* Collected data *
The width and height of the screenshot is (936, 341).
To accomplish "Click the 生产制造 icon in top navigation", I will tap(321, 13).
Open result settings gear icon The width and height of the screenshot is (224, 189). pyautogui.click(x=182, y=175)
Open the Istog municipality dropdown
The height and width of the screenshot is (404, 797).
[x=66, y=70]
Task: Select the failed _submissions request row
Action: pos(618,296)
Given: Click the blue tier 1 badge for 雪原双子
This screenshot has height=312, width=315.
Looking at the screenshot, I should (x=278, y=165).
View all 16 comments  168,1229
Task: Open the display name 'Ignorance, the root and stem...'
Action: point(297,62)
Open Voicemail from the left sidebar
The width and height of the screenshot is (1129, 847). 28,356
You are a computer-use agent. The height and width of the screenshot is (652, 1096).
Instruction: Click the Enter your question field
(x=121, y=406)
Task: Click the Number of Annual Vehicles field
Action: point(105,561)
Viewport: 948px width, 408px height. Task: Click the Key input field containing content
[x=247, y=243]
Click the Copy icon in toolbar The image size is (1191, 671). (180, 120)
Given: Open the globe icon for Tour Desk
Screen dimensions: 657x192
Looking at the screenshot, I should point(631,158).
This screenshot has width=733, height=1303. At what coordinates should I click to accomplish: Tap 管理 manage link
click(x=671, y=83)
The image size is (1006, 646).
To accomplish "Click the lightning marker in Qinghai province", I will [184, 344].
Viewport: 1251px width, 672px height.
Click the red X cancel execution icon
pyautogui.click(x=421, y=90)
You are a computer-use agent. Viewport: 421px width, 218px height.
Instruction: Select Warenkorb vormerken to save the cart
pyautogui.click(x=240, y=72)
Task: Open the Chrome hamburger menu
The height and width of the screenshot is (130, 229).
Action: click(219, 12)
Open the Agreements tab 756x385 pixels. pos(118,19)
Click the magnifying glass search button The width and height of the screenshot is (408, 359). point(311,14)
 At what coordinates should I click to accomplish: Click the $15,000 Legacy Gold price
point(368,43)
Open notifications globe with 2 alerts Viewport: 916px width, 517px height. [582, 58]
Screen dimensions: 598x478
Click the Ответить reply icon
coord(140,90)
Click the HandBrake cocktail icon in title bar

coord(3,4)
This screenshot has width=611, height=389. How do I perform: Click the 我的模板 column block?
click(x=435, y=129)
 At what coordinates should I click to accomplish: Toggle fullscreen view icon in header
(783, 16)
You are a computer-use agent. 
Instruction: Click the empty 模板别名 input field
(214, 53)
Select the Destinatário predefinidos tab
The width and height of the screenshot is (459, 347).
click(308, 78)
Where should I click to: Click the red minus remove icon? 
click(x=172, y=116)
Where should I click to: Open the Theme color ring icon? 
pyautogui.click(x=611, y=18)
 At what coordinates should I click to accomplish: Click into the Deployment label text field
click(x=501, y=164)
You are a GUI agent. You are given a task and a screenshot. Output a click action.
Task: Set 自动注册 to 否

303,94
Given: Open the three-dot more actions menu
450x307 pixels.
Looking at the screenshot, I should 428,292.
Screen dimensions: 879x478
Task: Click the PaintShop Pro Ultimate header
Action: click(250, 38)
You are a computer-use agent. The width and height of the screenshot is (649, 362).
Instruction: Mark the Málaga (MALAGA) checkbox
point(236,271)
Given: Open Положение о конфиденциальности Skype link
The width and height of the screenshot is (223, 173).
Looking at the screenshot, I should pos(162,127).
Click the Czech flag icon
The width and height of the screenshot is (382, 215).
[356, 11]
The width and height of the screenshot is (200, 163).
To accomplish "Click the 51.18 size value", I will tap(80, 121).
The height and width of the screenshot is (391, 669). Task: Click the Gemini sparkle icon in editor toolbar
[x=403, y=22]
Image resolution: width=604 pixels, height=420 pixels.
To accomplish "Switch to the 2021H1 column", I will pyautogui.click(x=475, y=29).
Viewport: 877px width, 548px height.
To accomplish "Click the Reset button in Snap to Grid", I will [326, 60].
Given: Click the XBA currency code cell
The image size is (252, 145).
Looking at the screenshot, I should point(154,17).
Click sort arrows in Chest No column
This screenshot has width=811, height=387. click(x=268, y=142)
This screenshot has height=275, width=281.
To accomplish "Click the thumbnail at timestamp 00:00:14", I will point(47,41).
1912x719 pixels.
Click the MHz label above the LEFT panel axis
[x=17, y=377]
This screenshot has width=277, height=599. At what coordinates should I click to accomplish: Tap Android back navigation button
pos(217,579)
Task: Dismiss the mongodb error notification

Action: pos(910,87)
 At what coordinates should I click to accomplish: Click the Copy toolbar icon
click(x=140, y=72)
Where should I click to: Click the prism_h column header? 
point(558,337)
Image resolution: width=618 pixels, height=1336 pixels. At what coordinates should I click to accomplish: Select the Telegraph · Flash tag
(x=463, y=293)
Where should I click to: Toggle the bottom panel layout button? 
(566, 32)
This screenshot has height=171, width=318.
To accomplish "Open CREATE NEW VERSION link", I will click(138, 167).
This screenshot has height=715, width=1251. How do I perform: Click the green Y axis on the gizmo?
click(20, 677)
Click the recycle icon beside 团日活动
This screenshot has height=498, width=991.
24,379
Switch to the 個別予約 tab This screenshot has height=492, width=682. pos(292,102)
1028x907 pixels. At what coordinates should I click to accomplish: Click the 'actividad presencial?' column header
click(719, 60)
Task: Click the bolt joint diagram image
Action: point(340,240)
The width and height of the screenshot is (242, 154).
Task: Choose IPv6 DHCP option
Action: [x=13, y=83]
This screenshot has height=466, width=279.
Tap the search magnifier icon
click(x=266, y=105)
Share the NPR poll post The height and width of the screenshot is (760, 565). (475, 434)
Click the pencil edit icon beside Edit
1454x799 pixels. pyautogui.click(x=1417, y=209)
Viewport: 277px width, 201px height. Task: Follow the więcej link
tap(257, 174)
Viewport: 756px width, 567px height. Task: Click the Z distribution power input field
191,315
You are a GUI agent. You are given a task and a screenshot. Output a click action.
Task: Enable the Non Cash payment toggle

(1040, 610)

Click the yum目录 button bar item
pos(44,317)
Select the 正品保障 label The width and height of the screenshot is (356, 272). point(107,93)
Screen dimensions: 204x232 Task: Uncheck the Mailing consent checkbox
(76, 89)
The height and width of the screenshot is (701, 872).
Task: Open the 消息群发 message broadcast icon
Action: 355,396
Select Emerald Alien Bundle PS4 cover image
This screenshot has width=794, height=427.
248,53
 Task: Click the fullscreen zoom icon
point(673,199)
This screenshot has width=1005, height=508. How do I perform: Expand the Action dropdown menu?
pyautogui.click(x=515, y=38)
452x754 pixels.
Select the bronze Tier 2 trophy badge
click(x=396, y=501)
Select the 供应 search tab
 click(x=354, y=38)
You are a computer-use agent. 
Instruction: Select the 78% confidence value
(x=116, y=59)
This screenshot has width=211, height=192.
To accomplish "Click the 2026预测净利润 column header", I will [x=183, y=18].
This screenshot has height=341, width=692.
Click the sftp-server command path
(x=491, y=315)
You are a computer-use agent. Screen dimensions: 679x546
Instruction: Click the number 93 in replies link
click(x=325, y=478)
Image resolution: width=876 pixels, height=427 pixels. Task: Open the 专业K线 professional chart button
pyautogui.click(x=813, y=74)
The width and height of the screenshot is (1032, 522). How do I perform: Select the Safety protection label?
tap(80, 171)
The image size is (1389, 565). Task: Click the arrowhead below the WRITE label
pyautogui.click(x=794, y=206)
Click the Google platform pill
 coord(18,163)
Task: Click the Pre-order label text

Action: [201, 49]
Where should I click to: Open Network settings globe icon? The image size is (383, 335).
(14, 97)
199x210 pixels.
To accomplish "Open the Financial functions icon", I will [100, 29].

* Prompt *
If a line in the records contains the word "computer", copy it out.

* Task response *
You are a computer-use agent. The height and width of the screenshot is (652, 1096).
You are a computer-use agent. Viewport: 421px width, 218px height.
You are a computer-use agent. 
You are a computer-use agent. The width and height of the screenshot is (649, 362).
You are a computer-use agent. 
You are a computer-use agent. Screen dimensions: 679x546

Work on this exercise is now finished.